Eating with Syrian refugees in Berlin

During a month in Berlin, I met a young couple who had fled the conflict in Syria, their home and jobs destroyed. Some of the one million refugees that Germany has let into the country, they spoke no English and little German, and had a young child - a lively addition to Berlin's multi-cultural mix. My Berlin friend, Barbara, was teaching them German, as many Berliners have volunteered to do, and in return they took us to eat in Sonnenallee; 'the street of the Arabs', a bustling thoroughfare with a fascinating history (it was once bisected by the Berlin wall), and where only Arabic can be heard in the shops.
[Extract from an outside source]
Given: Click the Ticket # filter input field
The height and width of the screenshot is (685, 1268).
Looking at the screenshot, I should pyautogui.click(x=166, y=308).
Sonnnenallee, -  Arabic brio
We ate on the sidewalk ... a delicious, heavily spiced Syrian meal, hummus, green chillis, olives ... which our host perilously retrieved from a food shop thronged with battling diners. Although Syrian refugees have been targeted by Far-Right groups in Germany, there was none of that on Sonnenallee, where the vivacity and brio of the street was a sign of Berliners' legendary tolerance of outsiders. Or perhaps it's just indifference - Berliners are notoriously oblivious to others.
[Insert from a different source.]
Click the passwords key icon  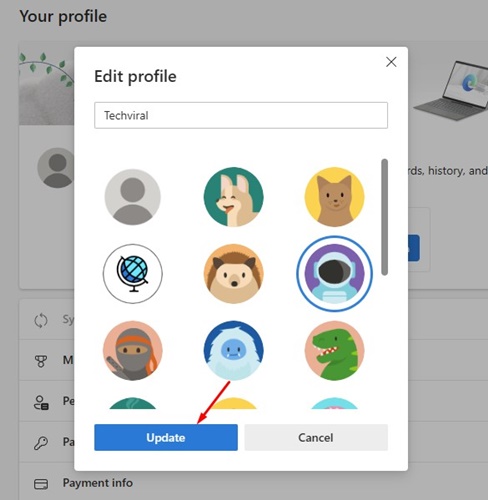(41, 443)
Along Sonnenallee, the average pedestrian seemed about thirty; it's mainly the young who have been able to flee from war-torn Syria in significant numbers. Specialist shops vending coffee and spices echo with voices from farther afield ... Lebanon, Iraq, Palestine and Turkey, while shops sell fine silks and the tortured metal-work of ornamental hookahs.

Hookah shop
With the West turning against refugees in the wake of the US Presidential elections, Angela ('the Angel') Merkel continues to show moral leadership and compassion at the risk of her own political career. It was heartening to see such a vibrant enclave of Arabic culture at the heart of Germany's spiritual capital.

In a strange reversal of history, from Trump Tower, New York, a city once renowned as a haven for the oppressed and racially persecuted of Europe, comes the ugly voice of racial bigotry; while in the former home of Nazism, the doors have been flung open to desperate refugees and their children.